> [The task]: Rewrite the passage of the Amitabha Sutra commentary below, starting with "Among all these" and going on through "indeed inconceivably great!", and swap "Buddha-remembrance" for "mindfulness of the Buddha" everywhere it appears.

> [Text to read]:
--------------------------------
Part I - Essence of the Sutra
1. Essence of the Sutra
1.1 Five layers of the meaning
1.2 The Title of the Sutra
1.3 The Essence of the Sutra
1.4 The Guiding Principle
1.5 The Function of the Sutra
1.6 The Forms of the Buddhist Teaching in this Sutra
1. ESSENCE OF THE SUTRA
1.1 Five layers of the meaning
Buddha took pity on the multitudes of deluded sentient beings, and
put forth transformative teachings according to the various potentials
of these deluded sentient beings. Although these teachings all derive
from the same source, many different expedient methods are employed.
Among all these expedients, if we seek the most direct and the most complete, none is a good as seeking birth
in the Pure Land through Buddha-remembrance (Buddha recitation). If we seek the simplest and most reliable among
all the methods of Buddha-remembrance, the best is to develop faith and vows and to concentrate on reciting the
This is the reason that the ancients took the Amitabha Sutra as their daily study guide, through three Pure
Land scriptures have circulated side by side in the world over the generations. The Amitabha Sutra shows that the
method of reciting the Buddha-name applies to people of high, medium, and limited capacities. It encompasses both
the level of phenomena, and the level of inner truth (noumenon), omitting nothing. It embraces both Zen Buddhism
and Scriptural Buddhism, and leaves nothing out. This method is indeed inconceivably great!
Over the generations, since ancient times, there has been no lack of people to comment upon and explain the
Amitabha Sutra. Over time, many of these commentaries have fallen into oblivion and nowadays not many survive.
[A generation ago], Master Chu-hung of Yun-chi wrote his extensive and subtle commentary, and my own teacher's
Master, Yu-hsi, wrote Complete Middle Path Commentary, which is profound and highly learned. [These two commentaries]
are like the sun and the moon: all those with eyes see them. But [in these two commentaries] the literary style is
elaborate and the levels of meaning are complex. Their ultimate reaches are unfathomable.
Therefore I have put aside all qualms about my own mediocrity and ignorance and composed another commentary,
explaining the essential points of the Amitabha Sutra. I would not dare to diverge from elders Chu-hung and Yu-hsi
just to be original, nor would I force myself to agree with them for the sake of agreement. When I look upon their
example, it is as if lofty peaks surround me. Even though my commentary in no way fully describes the true realm of
the Pure Land tradition, I must not fail to give every one of you a personal vision of it.
When one explicates the text of the Amitabha Sutra, there are five layers of profound meaning:
1.2 The Title of the Sutra
there is the title of the sutra to explain.
--------------------------------
> [Stored rows]:
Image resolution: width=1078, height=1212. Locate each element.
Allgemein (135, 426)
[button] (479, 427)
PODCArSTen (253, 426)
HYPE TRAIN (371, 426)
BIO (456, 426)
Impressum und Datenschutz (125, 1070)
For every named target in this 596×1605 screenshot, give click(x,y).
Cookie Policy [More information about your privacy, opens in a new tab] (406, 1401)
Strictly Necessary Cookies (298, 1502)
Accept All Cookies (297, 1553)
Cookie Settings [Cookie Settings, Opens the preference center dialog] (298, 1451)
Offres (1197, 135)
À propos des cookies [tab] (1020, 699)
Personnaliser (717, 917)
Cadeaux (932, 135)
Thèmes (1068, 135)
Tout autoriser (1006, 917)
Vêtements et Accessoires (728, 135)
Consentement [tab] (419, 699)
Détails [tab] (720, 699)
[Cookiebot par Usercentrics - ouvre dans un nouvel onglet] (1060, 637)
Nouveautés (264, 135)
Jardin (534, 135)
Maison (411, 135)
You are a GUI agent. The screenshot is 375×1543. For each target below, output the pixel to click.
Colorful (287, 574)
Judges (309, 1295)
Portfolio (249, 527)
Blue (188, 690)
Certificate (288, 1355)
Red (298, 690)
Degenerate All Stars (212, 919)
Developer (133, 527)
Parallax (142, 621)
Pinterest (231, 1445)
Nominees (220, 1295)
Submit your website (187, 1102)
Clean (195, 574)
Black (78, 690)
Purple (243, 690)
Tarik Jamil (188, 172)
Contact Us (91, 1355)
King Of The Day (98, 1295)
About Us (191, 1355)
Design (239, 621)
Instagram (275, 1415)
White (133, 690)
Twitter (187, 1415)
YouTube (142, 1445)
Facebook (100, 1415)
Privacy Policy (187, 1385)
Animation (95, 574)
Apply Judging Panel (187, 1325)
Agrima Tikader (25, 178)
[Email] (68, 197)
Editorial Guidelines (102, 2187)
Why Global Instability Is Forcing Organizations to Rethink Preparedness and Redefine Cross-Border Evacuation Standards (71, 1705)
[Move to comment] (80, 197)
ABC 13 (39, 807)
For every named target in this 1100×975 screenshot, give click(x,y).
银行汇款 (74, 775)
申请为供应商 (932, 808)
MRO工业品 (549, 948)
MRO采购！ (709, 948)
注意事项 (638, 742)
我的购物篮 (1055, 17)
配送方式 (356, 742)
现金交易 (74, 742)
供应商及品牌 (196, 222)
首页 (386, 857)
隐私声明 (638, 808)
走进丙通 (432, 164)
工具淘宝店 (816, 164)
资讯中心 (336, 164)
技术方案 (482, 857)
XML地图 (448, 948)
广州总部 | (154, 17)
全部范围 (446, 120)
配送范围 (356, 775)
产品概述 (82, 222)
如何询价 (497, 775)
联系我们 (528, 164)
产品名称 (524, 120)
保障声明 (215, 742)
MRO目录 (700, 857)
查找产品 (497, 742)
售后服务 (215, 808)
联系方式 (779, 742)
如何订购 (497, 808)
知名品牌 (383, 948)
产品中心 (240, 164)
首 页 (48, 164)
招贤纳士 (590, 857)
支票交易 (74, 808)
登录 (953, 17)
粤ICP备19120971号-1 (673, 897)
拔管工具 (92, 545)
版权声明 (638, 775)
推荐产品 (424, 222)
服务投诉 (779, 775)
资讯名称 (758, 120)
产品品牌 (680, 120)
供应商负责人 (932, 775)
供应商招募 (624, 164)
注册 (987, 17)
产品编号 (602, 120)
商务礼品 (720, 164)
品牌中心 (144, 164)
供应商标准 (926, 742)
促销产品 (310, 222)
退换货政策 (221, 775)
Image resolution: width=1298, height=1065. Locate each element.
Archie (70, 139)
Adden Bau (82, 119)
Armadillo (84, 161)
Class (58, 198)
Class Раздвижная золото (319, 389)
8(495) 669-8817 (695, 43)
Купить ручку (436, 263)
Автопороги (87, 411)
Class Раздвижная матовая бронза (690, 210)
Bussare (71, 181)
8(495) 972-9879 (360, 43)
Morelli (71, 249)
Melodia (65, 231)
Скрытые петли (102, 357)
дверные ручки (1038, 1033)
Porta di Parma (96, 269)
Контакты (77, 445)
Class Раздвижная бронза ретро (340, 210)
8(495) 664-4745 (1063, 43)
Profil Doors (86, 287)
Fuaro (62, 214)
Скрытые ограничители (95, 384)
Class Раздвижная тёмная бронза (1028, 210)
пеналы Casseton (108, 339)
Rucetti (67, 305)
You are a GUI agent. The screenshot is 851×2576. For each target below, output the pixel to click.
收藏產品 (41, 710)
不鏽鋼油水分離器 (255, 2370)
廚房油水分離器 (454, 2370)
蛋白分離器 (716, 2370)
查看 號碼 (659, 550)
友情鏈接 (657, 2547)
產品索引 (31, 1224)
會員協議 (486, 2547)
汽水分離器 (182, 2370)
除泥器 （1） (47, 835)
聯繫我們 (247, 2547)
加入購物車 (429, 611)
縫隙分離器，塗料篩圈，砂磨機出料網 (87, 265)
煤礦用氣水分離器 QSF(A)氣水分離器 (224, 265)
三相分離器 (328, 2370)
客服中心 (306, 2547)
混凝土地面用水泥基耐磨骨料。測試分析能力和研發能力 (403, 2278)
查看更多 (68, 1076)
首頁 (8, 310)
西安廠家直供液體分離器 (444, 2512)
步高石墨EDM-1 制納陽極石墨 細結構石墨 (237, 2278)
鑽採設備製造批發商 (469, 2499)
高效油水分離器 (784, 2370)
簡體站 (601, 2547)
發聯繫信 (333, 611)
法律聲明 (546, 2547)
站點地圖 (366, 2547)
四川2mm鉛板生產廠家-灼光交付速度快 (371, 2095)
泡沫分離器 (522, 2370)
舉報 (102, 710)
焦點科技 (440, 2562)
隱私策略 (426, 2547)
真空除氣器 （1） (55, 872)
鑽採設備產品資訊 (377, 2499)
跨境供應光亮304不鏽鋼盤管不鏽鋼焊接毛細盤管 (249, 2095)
--------------------------------
> [Answer for the task]:
Among all these expedients, if we seek the most direct and the most complete, none is a good as seeking birth
in the Pure Land through mindfulness of the Buddha (Buddha recitation). If we seek the simplest and most reliable among
all the methods of mindfulness of the Buddha, the best is to develop faith and vows and to concentrate on reciting the
This is the reason that the ancients took the Amitabha Sutra as their daily study guide, through three Pure
Land scriptures have circulated side by side in the world over the generations. The Amitabha Sutra shows that the
method of reciting the Buddha-name applies to people of high, medium, and limited capacities. It encompasses both
the level of phenomena, and the level of inner truth (noumenon), omitting nothing. It embraces both Zen Buddhism
and Scriptural Buddhism, and leaves nothing out. This method is indeed inconceivably great!